The researchers evaluated five different clinical trials that together examined more than 32,000 people. They found that the higher the dosage of statin drugs being taken, the greater the diabetes risk. The “number needed to harm” for intensive-dose statin therapy was 498 for new-onset diabetes — that’s the number of people who need to take the drug in order for one person to develop diabetes.

In even simpler terms, one out of every 498 people who are on a high-dose statin regimen will develop diabetes!
(The lower the “number needed to harm,” the greater the risk factor is. As a side note, the “number needed to treat” per year for intensive-dose statins was 155 for cardiovascular events. This means that 155 people have to take the drug in order to prevent one person from having a cardiovascular event.)

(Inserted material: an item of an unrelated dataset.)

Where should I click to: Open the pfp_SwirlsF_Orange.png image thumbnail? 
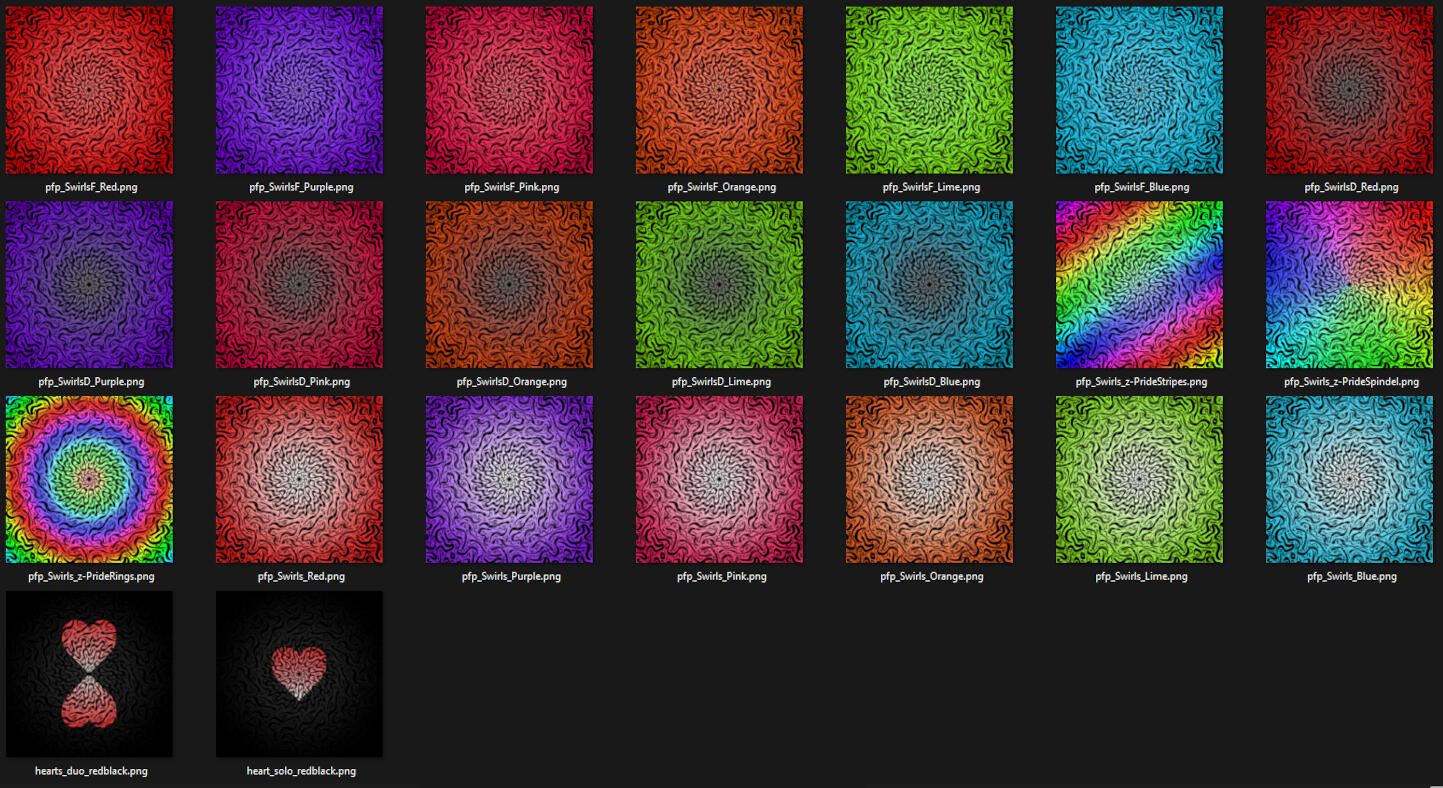pos(719,90)
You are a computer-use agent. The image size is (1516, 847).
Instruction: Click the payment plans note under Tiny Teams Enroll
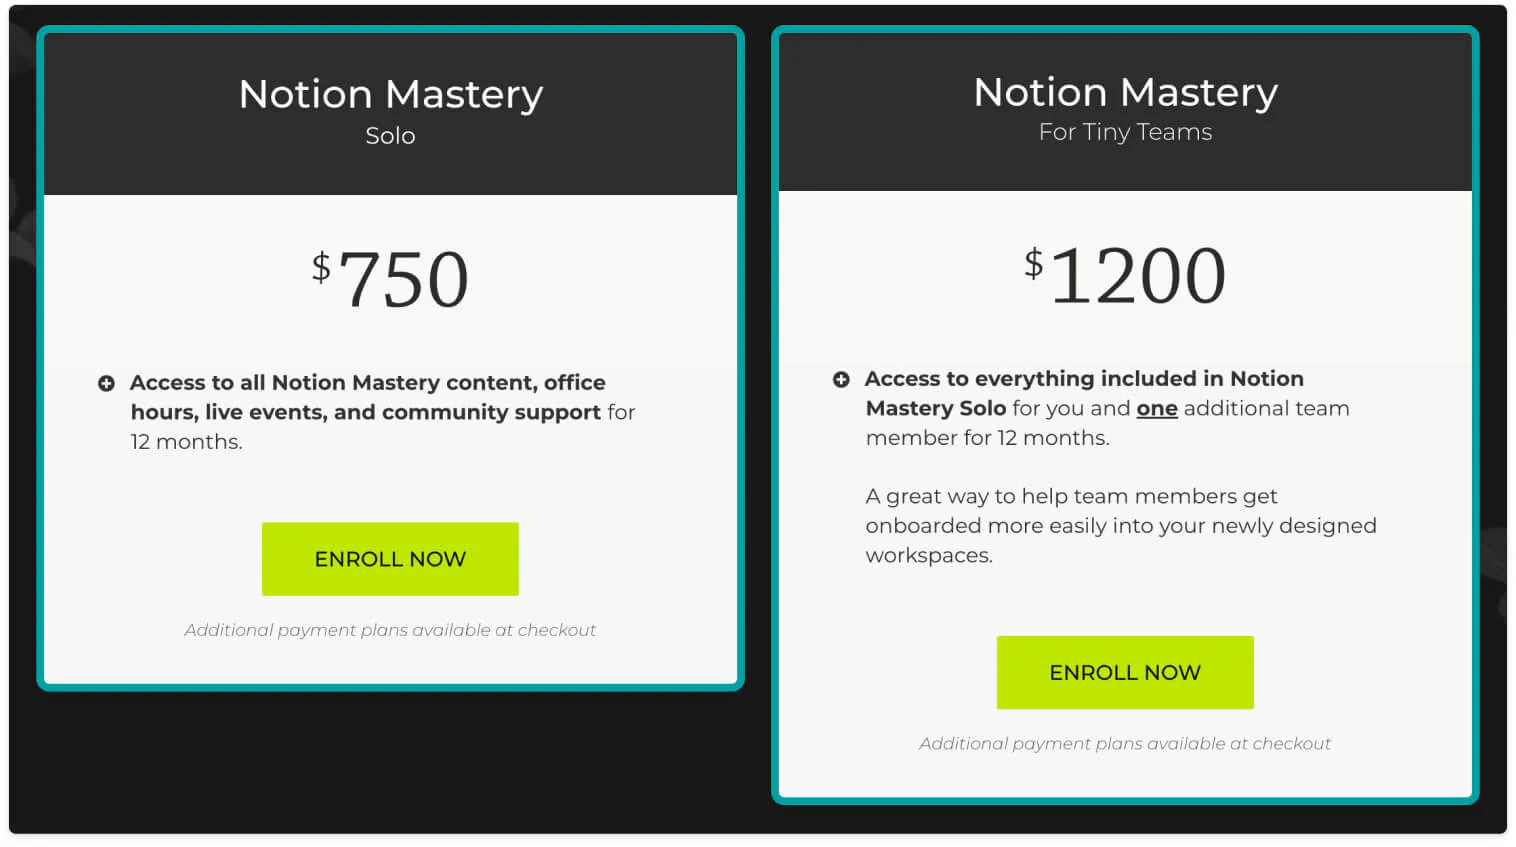click(x=1125, y=744)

The following scientific reviews also reached the conclusion that statin use is associated with increased incidence of new-onset diabetes:

• A 2010 meta-analysis of 13 statin trials, consisting of 91,140 participants, found that statin therapy was associated with a 9 percent increased risk for incident diabetes. Here, the number needed to harm was 255 over four years, meaning for every 255 people on the drug, one developed diabetes as a result of the drug in that period of time.

• In a 2009 study, statin use was associated with a rise of fasting plasma glucose in patients with and without diabetes, independently of other factors such as age, and use of aspirin or angiotensin-converting enzyme inhibitors. The study included data from more than 345,400 patients over a period of two years. On average, statins increased fasting plasma glucose in non-diabetic statin users by 7 mg/dL, and in diabetics, statins increased glucose levels by 39 mg/dL.